Czy komendant dolnośląskiej straży pożarnej przekroczył uprawnienia wydając polecenie swoim podwaładnym, by ruszyli z pomocą ministrowi Schetynie, który złapał "gumę"? Czy "próba pomocy" została odnotowana? Ilu strażaków wyjechało z jednostki? Odpowiedzi na te pytania chce usłyszeć Komendant Główny PSP, który polecił sprawdzenie całego zajścia - poinformował portal tvn24.pl rzecznik straży Paweł Frątczak.
- Trzeba to wyjaśnić, bo straży nie stać na takie wątpliwości - przyznał Frątczak. Rzecznik Komendanta Głównego Wiesława Leśniakiewicza nie chciał jednak przesądzać jaki będzie efekt "sprawdzania" całej sytuacji, do której doszło 12 stycznia.
O wysłaniu pomocników nie wiedzieli
Wtedy to właśnie, podczas podróży do Legnicy na uroczystości przekazania tamtejszym strażakom wozu bojowego, auto, którym podróżował szef MSWiA Grzegorz Schetyna, złapało "kapcia". Z pomocą ruszył komendant dolnośląskiej straży Jarosław Wojciechowski, który wydał polecenie strażakom z jednostki w Kątach Wrocławskich, by udali się na miejsce awarii.

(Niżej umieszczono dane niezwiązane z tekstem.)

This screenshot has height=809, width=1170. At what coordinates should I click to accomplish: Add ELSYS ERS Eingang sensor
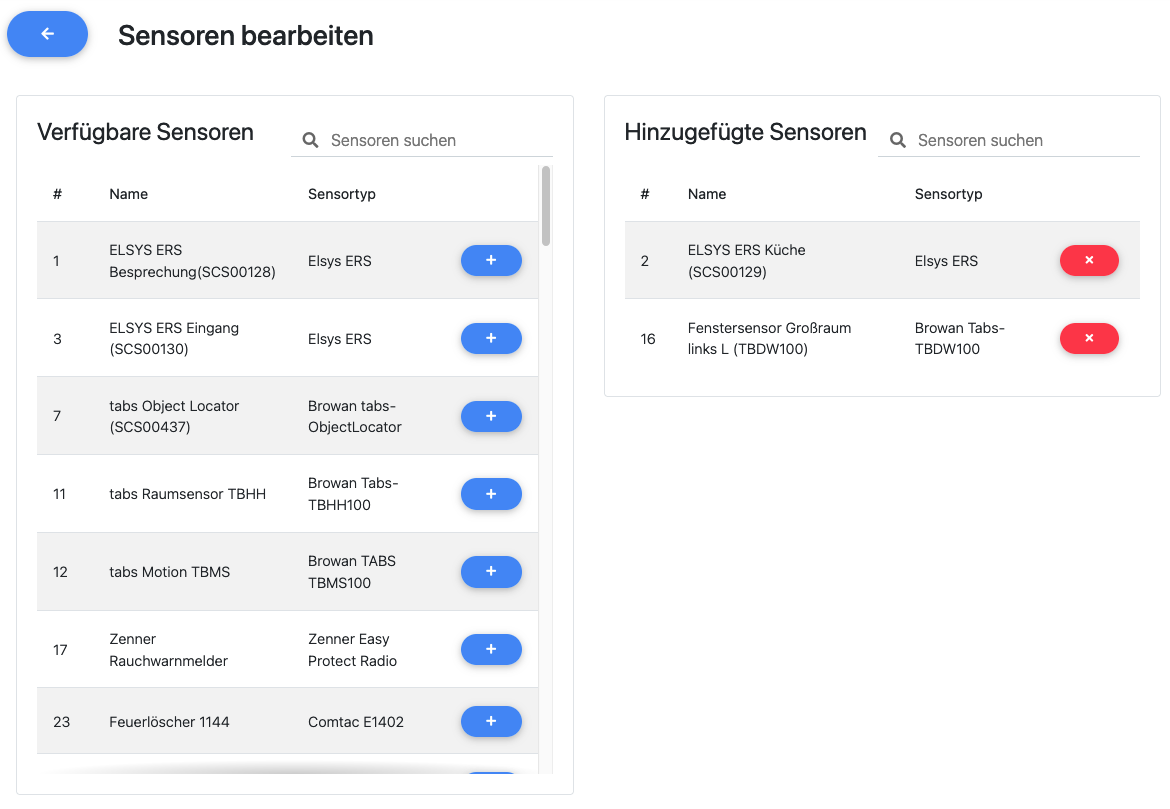pos(491,338)
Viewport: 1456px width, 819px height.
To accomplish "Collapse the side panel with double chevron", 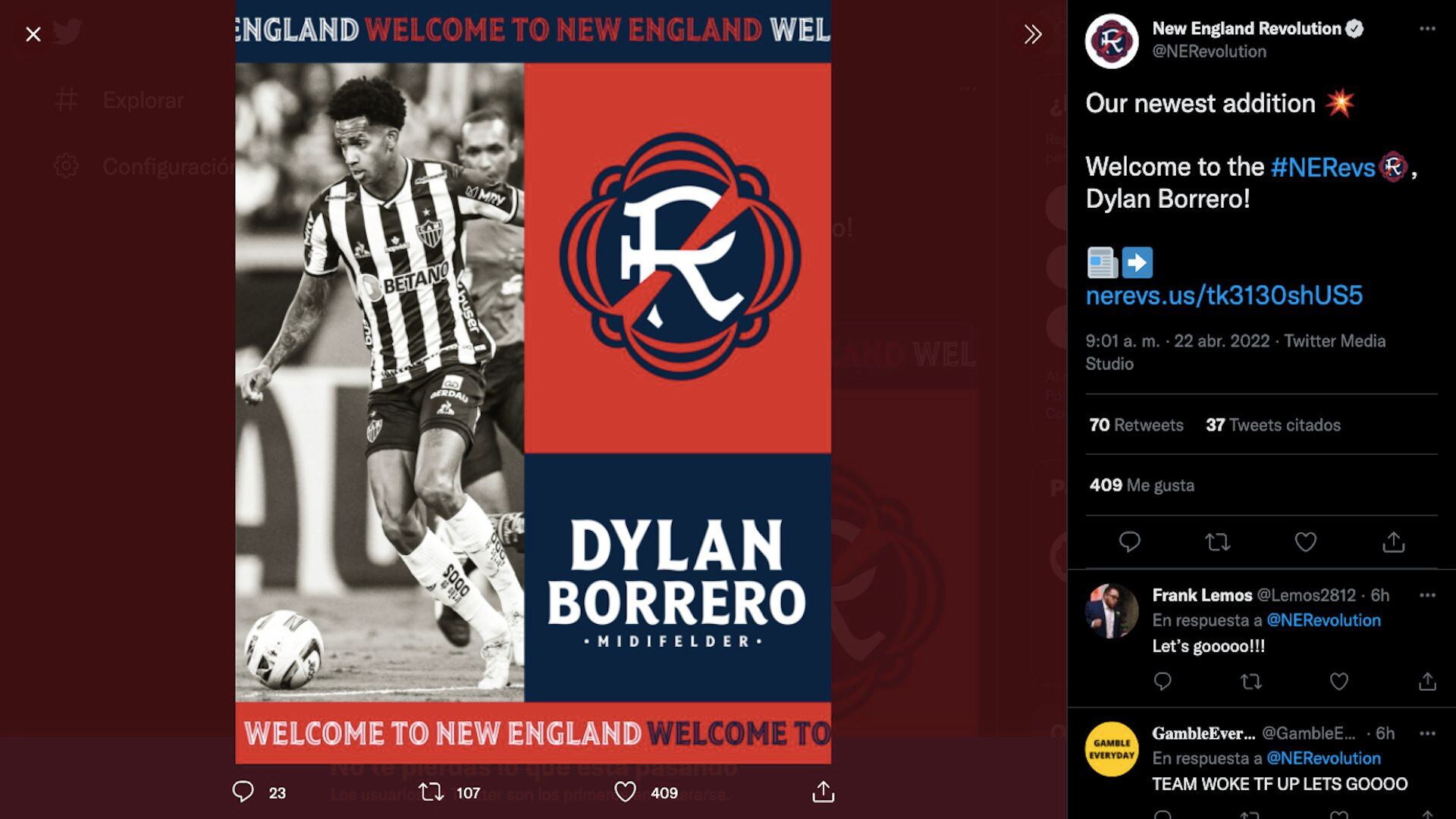I will coord(1033,34).
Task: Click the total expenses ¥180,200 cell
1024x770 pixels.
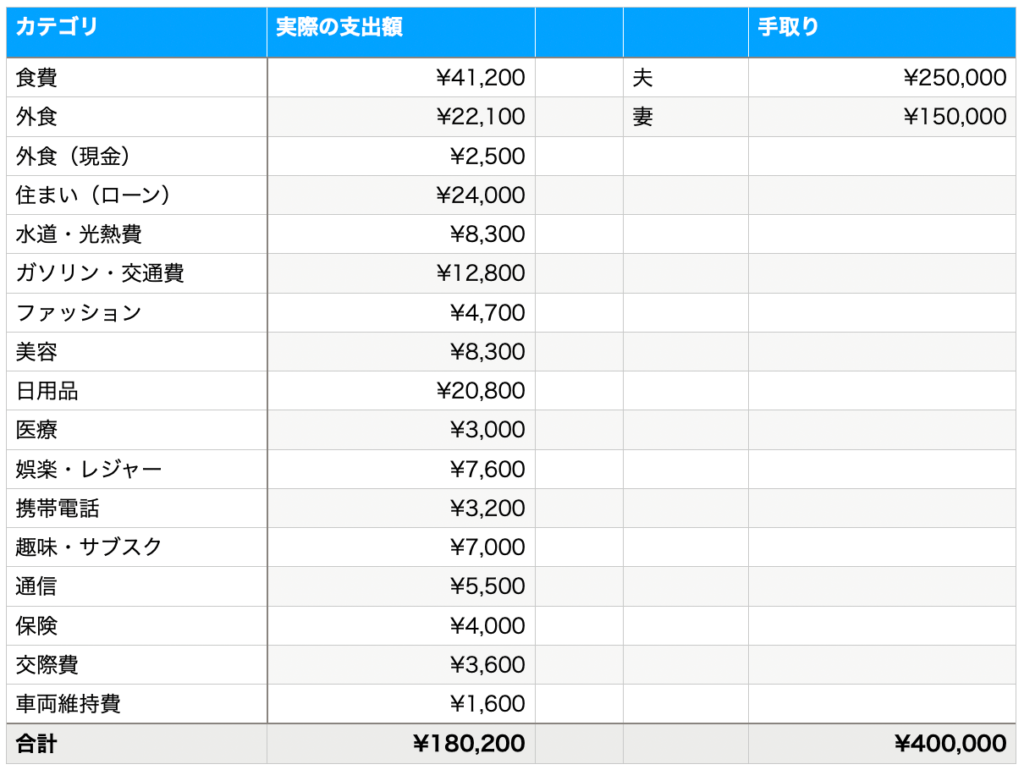Action: click(x=401, y=743)
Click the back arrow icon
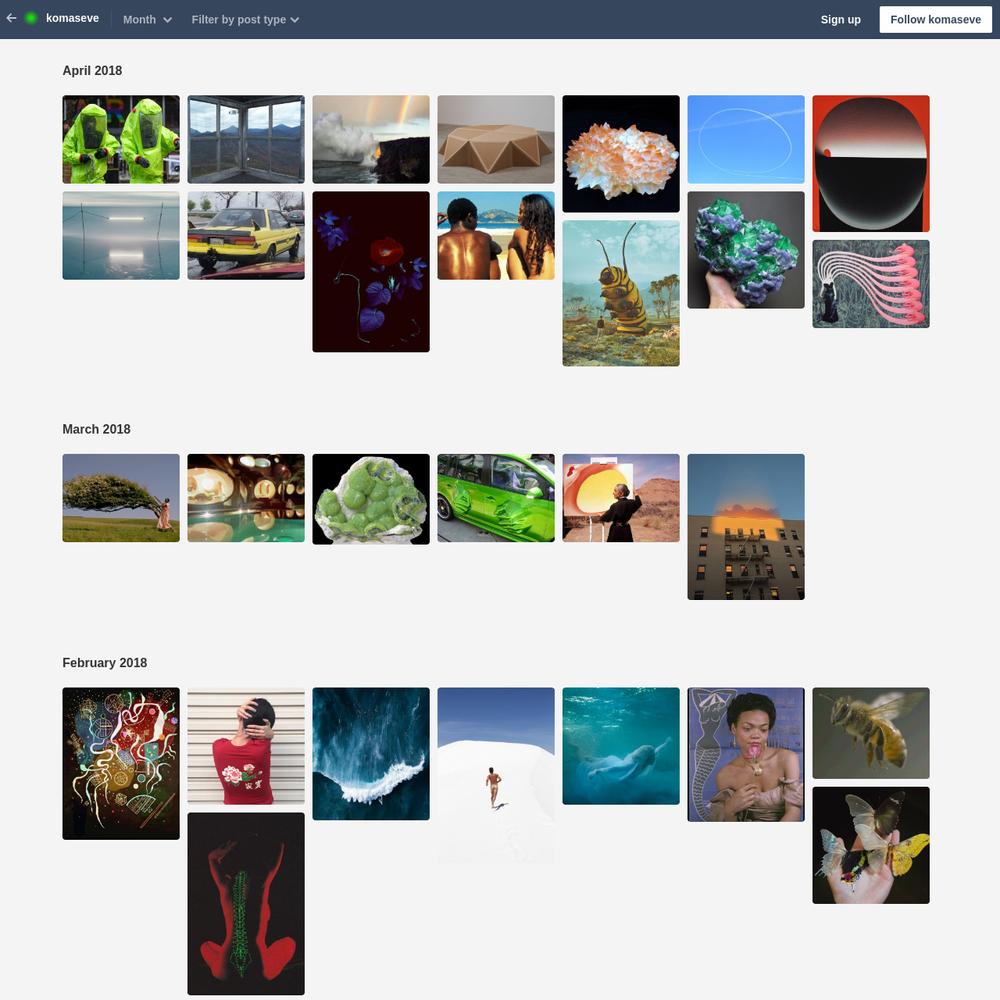Viewport: 1000px width, 1000px height. pyautogui.click(x=11, y=18)
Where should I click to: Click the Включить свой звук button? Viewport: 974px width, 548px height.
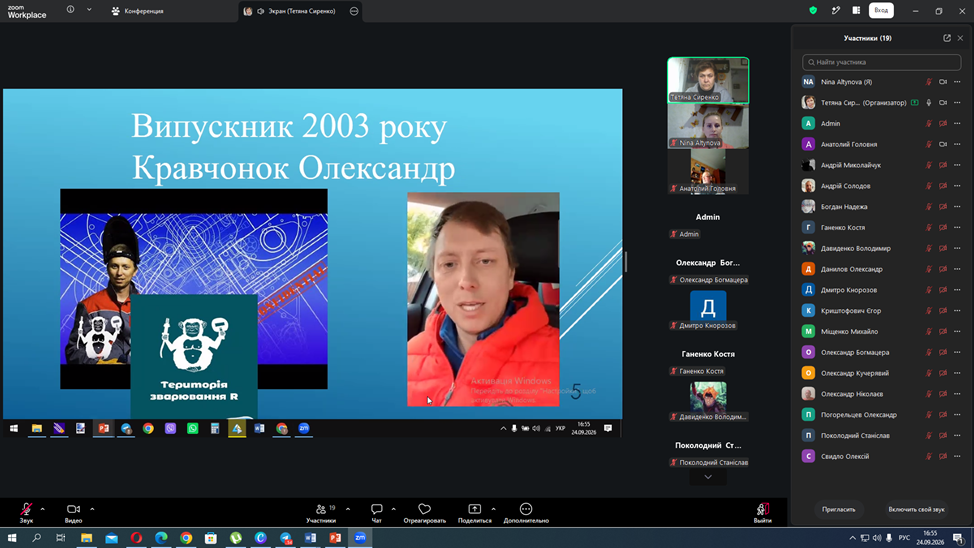[x=916, y=509]
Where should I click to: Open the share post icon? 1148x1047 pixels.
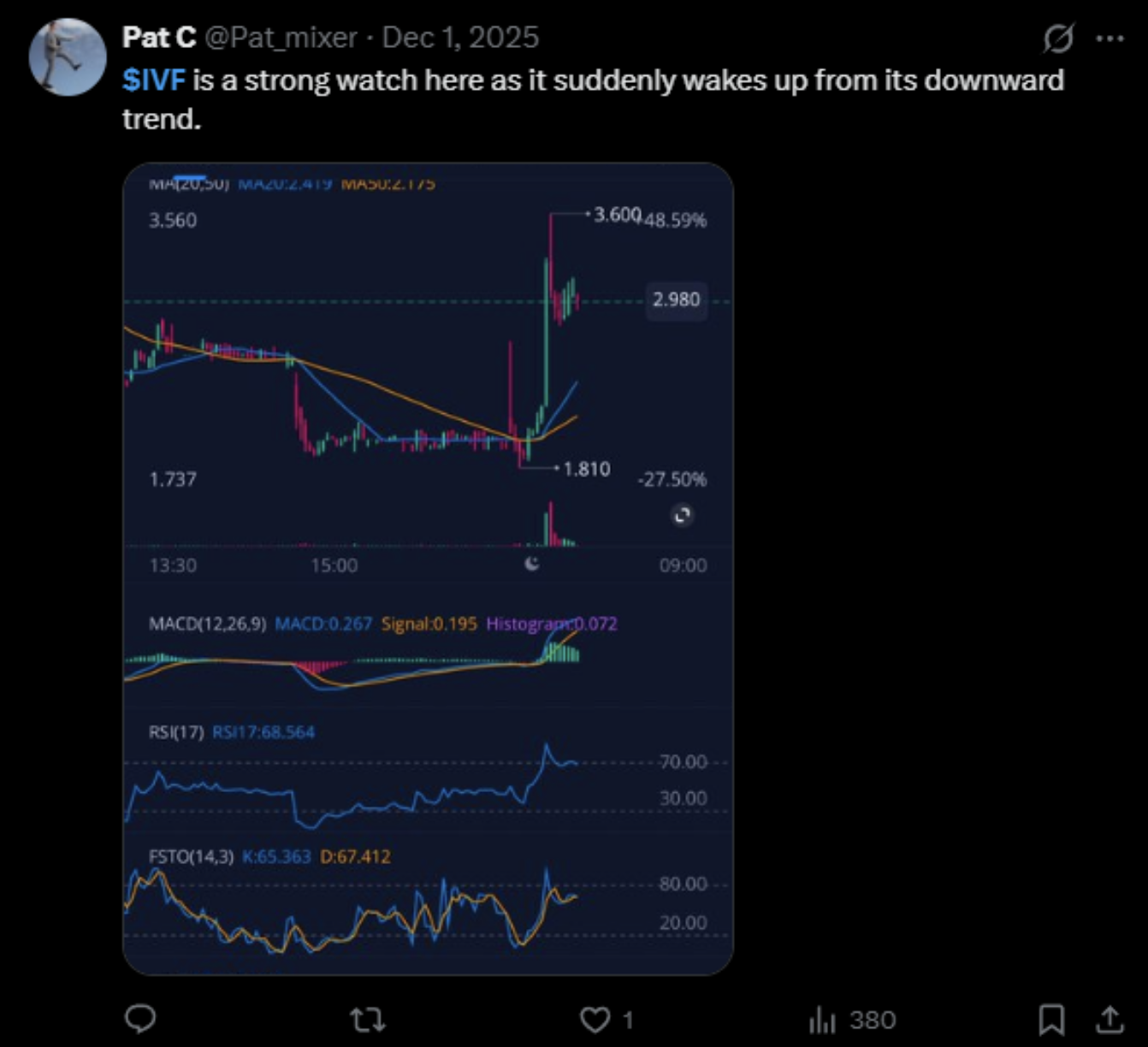(x=1110, y=1019)
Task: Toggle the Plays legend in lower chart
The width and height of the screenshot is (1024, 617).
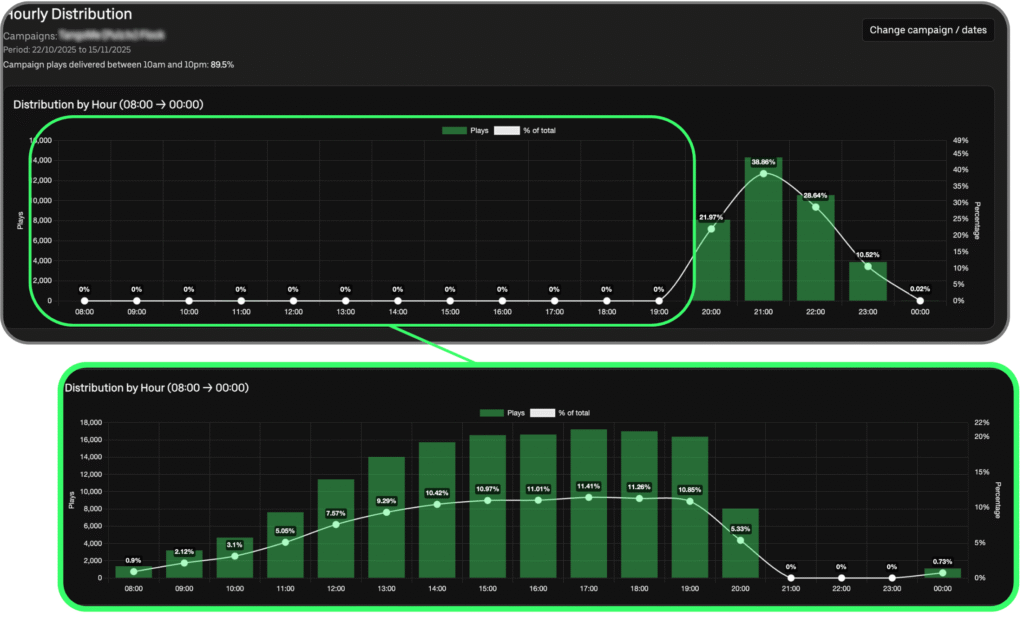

Wicepremier i podróżujący z nim wojewoda przesiedli się do samochodu komendanta i pojechali na uroczystości. Według zapewnień ich rzeczników, o fakcie wysłania mundurowych pomocników nic nie wiedzieli. O sprawie dopiero w piątek miał dowiedzieć się też sam Komendant Główny PSP, który był na uroczystościach Legnicy.
Wina, kara?
- Sprawę przejął Komendant Glówny i to on będzie decydował o wyciągnięciu ewentualnych konsekwencji w stosunku do swojego podwładnego - usłyszeliśmy od rzecznik MSWiA Wioletty Paprockiej. - To rzeczywiście była osobista decyzja komendanta dolnośląskiego i dlatego chcemy sprawdzić, czym się kierował wydając polecenie - komentuje Frątczak. Rzecznik zastrzega jednak, że jest za wcześnie, by mówić, czy takowe konsekwencje w ogóle zostaną wyciągnięte. A jeśli tak, to jaką formę przybiorą. Surowej kary mimo wszystko spodziewać się nie należy. W najgorszym dla komendanta przypadku zapewne skończy się na upomnieniu.
Komendant Główny porozmawia
Wcześniej jednak Komendant Główny będzie chciał poznać odpowiedzi na kilka pytań. Przede wszystkim, czy wyjazd strażaków z jednostki w Kątach Wrocławskich w ogóle został odnotowany? Ile trwał? Ilu strażaków brało w nim udział? I czy w tym czasie w regionie doszło do jakichś niebezpiecznych zdarzeń?
W tym momencie komendant Wojciechowski przebywa za granicą, ale Frątczak zapewnił nas, że Komendant Główny w najbliższych dniach porozmawia ze swoim podwładnym o całej sytuacji.
Rzecznik tłumaczy jednak, że do przekroczenia uprawnień ze strony Wojciechowskiego wcale nie musiało dojść. - Proszę pamiętać, że straż pożarna, zgodnie z określonymi procedurami, każdorazowo zabezpiecza przejazdy osób ważnych dla państwa. Do takich z całą pewnością zalicza się pan wicepremier Schetyna. O samych procedurach mówić jednak nie mogę, ale są one bardzo podobne do tych, jakie obowiązują Biuro Ochrony Rządu - przypomniał rzecznik.